The Madras High Court recently pulled up the Tamil Nadu administration in a scathing denouncement of “honour” killings. It lambasted the administration for its stark apathy in such cases.
Petitions had been filed by people from Dalit colonies in the Dharmapuri district of Tamil Nadu. The colonies had been attacked on November 7, 2012 by upper caste groups. The trigger for the attacks was the suicide of the father of an upper caste girl who had married a Dalit boy against her father’s wishes. The Dalit boy was later mysteriously found dead near railway tracks. Dalit homes were attacked and 326 houses were set on fire in the district.
According to media reports, a bench of Chief Justice Sanjay Kishen Kaul and Justice Mahadevan found administrative lapses by the Tamil Nadu government which had not controlled the outbreak of violence. The court demanded an affidavit from the government on what was being done to fix the lapses. It also wanted to know what punishment had been given to those responsible for the lapses.

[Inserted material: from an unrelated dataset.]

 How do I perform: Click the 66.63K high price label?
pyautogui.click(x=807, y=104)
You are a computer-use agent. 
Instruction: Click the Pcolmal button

Honour killings, especially when young people from different communities try to marry or marry, are rampant in the subcontinent. In this regard, the court commented: “In a democratic country like ours, we are even unwilling to give the major boy and girl the right to determine whom they want to marry. Not only that, life and property are lost in the meaningless fury of one community against the other, reflecting a sorry state of affairs of the society”.